→ Task instructions
A line qualifies if it holds the string "each". Copy every qualifying line from the records.

*** Opening of Records to use ***

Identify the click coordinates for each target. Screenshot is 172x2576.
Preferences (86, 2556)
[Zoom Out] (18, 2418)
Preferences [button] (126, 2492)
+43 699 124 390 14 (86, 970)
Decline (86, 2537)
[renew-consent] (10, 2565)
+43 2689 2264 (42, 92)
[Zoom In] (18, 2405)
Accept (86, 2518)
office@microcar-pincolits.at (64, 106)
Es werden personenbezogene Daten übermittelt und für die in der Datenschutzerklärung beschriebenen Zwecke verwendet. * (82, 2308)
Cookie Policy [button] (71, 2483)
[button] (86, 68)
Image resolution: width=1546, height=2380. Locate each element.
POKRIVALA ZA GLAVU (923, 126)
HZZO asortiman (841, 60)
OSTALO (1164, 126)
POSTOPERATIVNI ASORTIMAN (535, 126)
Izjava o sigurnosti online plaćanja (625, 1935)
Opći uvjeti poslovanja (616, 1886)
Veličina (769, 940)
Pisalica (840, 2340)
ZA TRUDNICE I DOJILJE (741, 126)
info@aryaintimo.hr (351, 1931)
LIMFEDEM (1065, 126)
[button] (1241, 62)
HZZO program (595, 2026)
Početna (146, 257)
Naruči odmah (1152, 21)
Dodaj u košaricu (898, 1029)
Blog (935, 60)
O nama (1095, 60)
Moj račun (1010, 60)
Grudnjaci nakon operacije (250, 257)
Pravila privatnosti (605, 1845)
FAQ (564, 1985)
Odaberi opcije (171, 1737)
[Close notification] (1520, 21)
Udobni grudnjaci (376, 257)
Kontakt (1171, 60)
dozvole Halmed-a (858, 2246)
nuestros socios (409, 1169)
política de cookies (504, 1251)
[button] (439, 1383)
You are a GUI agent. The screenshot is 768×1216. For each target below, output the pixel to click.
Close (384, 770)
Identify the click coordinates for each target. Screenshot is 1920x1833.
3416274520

*** Close of Records to use ***

→ Solution to the problem
Identify the click coordinates for each target. Screenshot is 172x2576.
Image resolution: width=1546, height=2380. Locate each element.
You are a GUI agent. The screenshot is 768×1216. For each target below, output the pixel to click.
Identify the click coordinates for each target. Screenshot is 1920x1833.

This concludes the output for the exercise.